Not sure what happened last night, but there are four mini bikes outside and some guy is wearing my shirt passed out in the breakfast nook. Won't be telling the grand kids about this one.
I almost took home a boy from the bar last night, till i realized he was not speaking drunk, he was from another country and didnt know english. that could have been an awkward morning.
dollar beers will do that to you.
His facebook status is an owl city song. I'm so glad i didn't end up fucking him.
hickory dickory dock, please dont tell me about your cock
i found you on the dancefloor with your cell phone to your ear saying that you didn't like the music they played at the club so you were going to listen to your own
You didn't have enough money so you tried to convince the cashier that "four dollar foot long" rolled off the tongue better. Stop drinking. Immediately.
Waking and baking in my bathtub. In a giant sweater. And no pants. This is going to be the best 420 ever.
casually drinking alone with your cats. do they like sparks?
Pretty sure encouraging you to sleep with 2 different girls while keeping you in the good graces of both has lost me the ability to call myself a woman.
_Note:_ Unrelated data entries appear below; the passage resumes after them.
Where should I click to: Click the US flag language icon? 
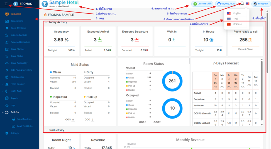coord(247,4)
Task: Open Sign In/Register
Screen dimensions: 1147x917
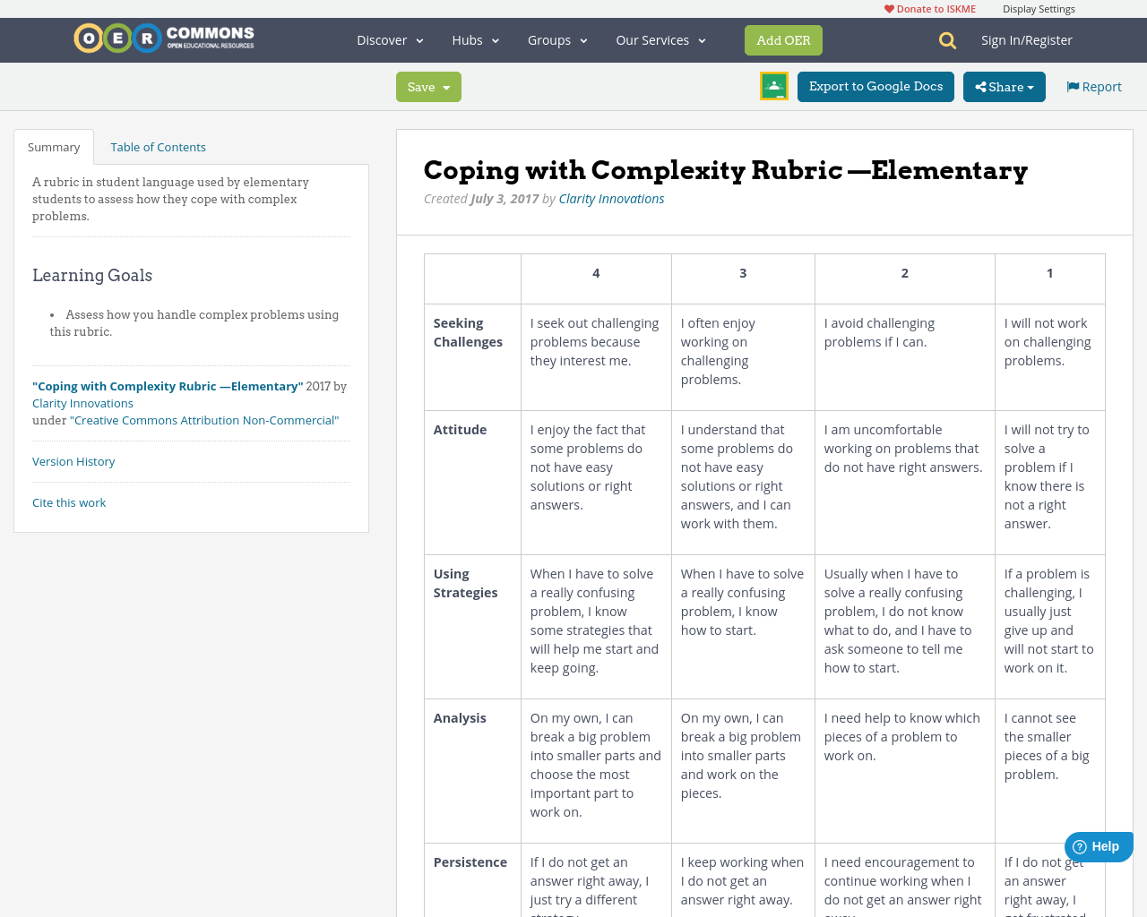Action: pyautogui.click(x=1026, y=39)
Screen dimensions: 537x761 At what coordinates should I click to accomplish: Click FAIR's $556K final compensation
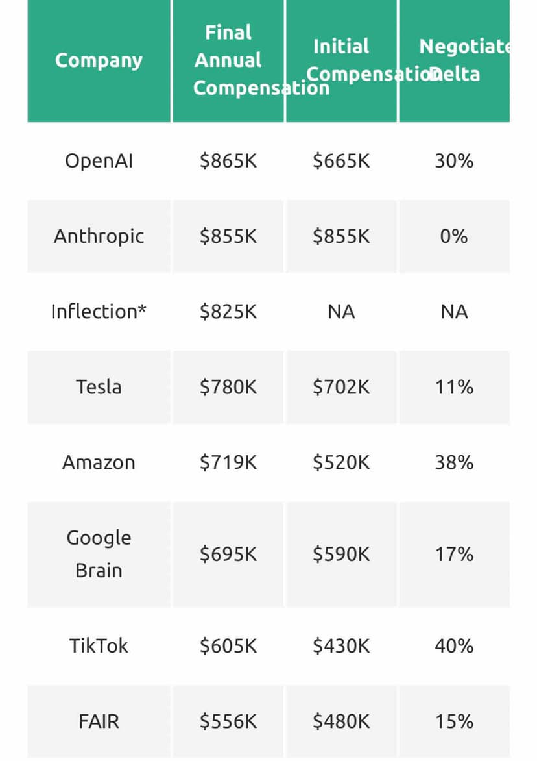click(228, 721)
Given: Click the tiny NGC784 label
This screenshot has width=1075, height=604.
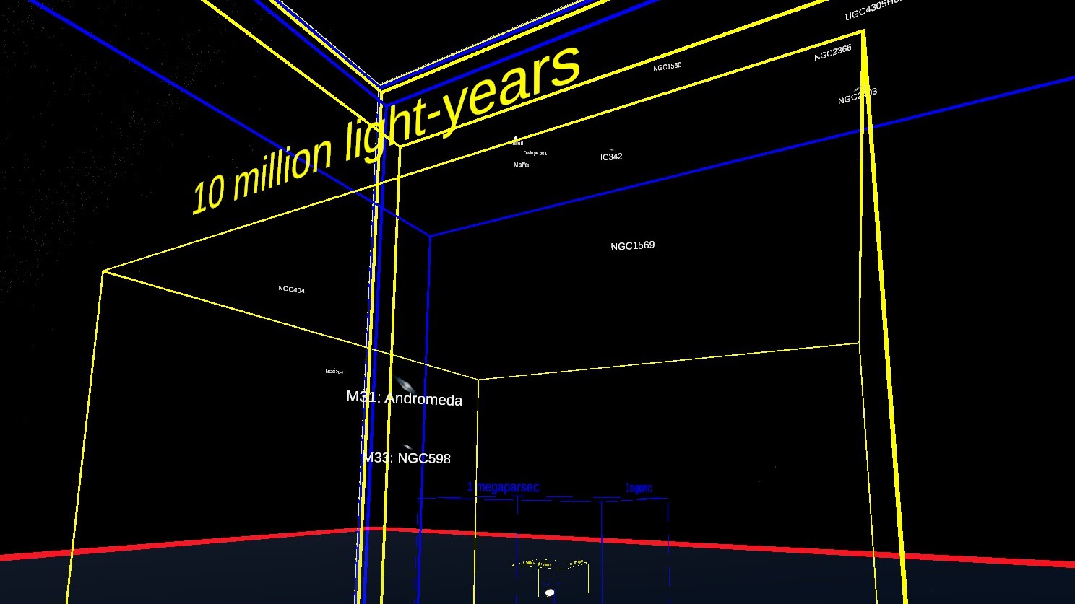Looking at the screenshot, I should coord(334,372).
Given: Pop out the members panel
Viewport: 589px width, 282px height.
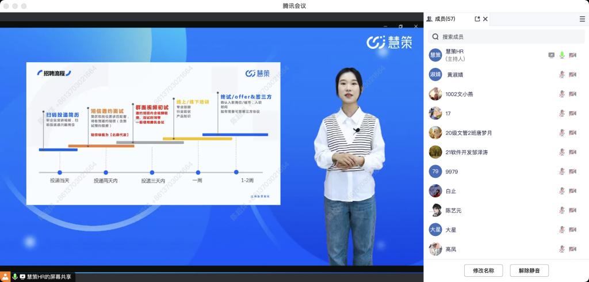Looking at the screenshot, I should 477,19.
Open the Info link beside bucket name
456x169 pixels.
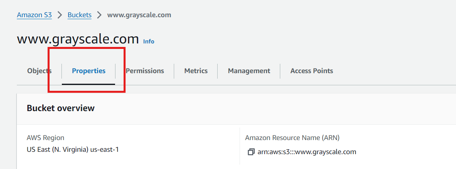(149, 41)
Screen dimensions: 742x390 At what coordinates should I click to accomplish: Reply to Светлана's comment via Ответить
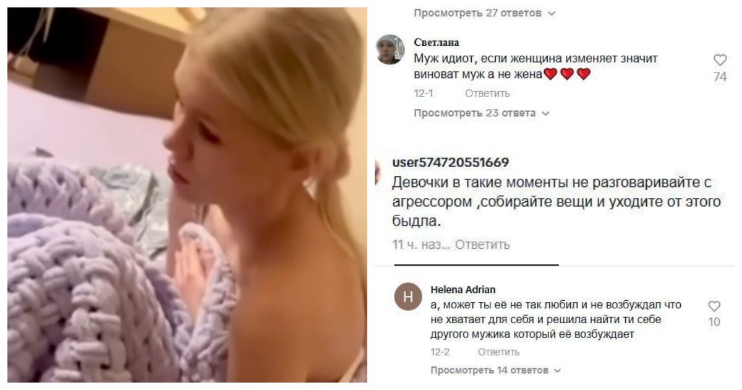point(487,93)
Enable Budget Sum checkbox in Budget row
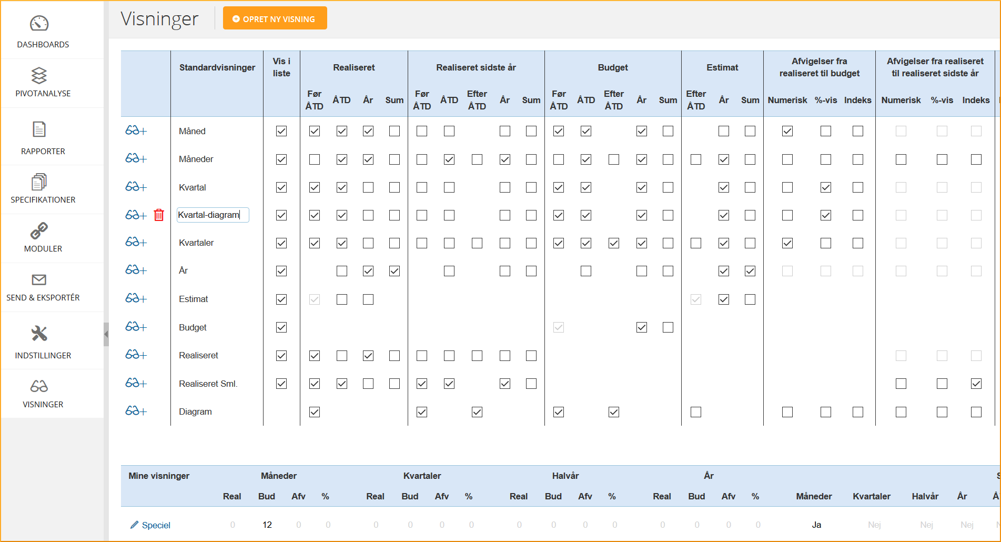This screenshot has height=542, width=1001. (668, 327)
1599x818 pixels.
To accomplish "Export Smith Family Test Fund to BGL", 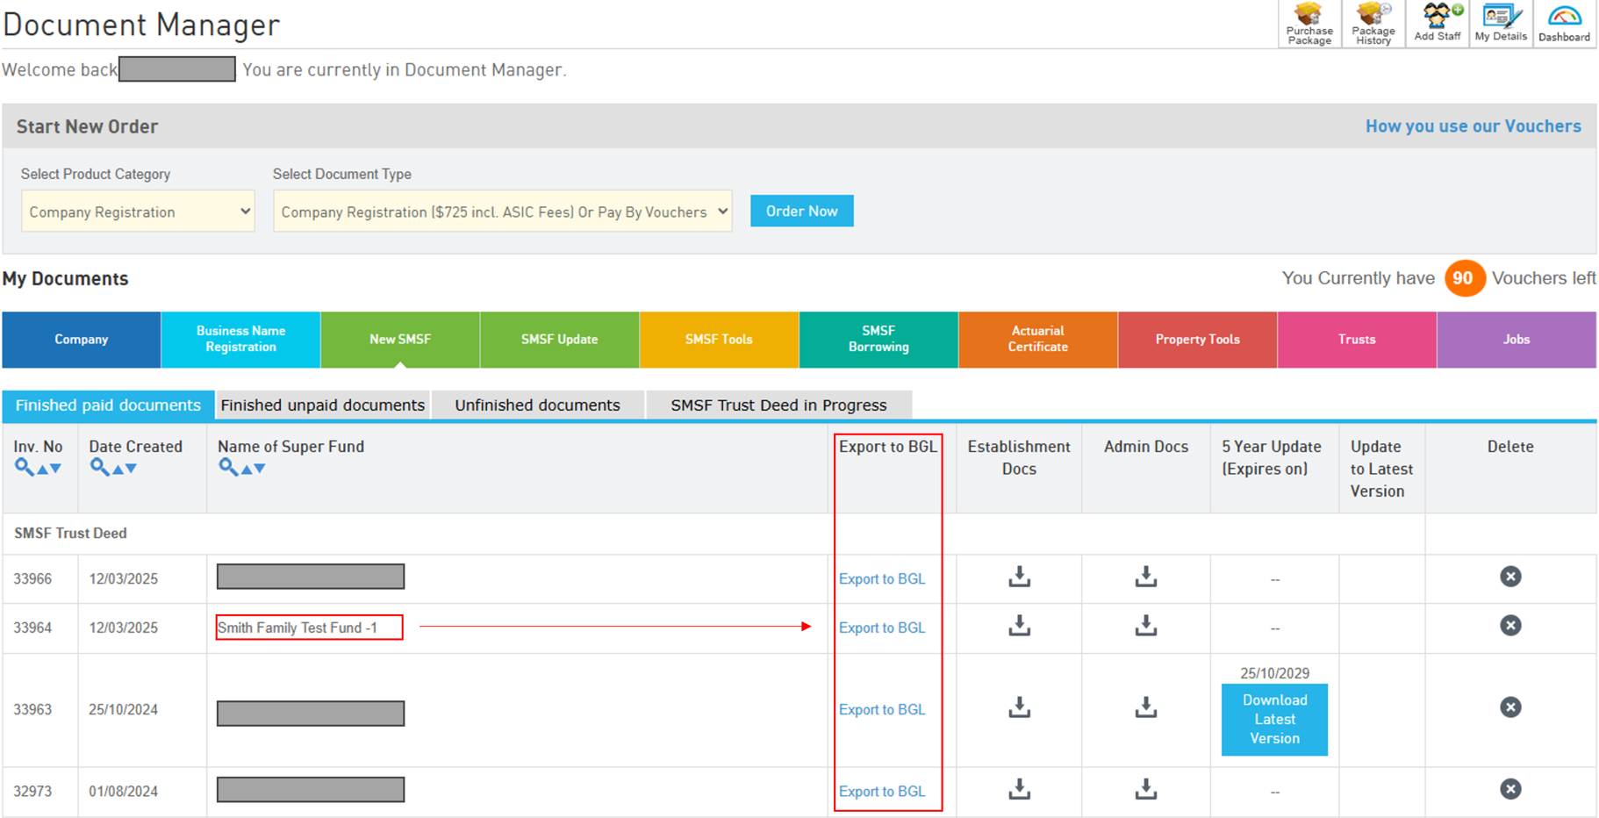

But that's just the kind of friend I am; dedicated.
library dates and plan B? He is looking like a great catch.
I just threw up birthday cake.. who's birthday was it?
If I ever look like I'm about to have a repeat of last night, hit me. Just smack me as hard as you can.
My boobs are numb because I've been using them as stress balls
I can't believe i just offerred a guy a burrito and head, and got turned down. Officially celibate now.
She bit my shoulder during foreplay last night, and it's already infected. I think she has rabies.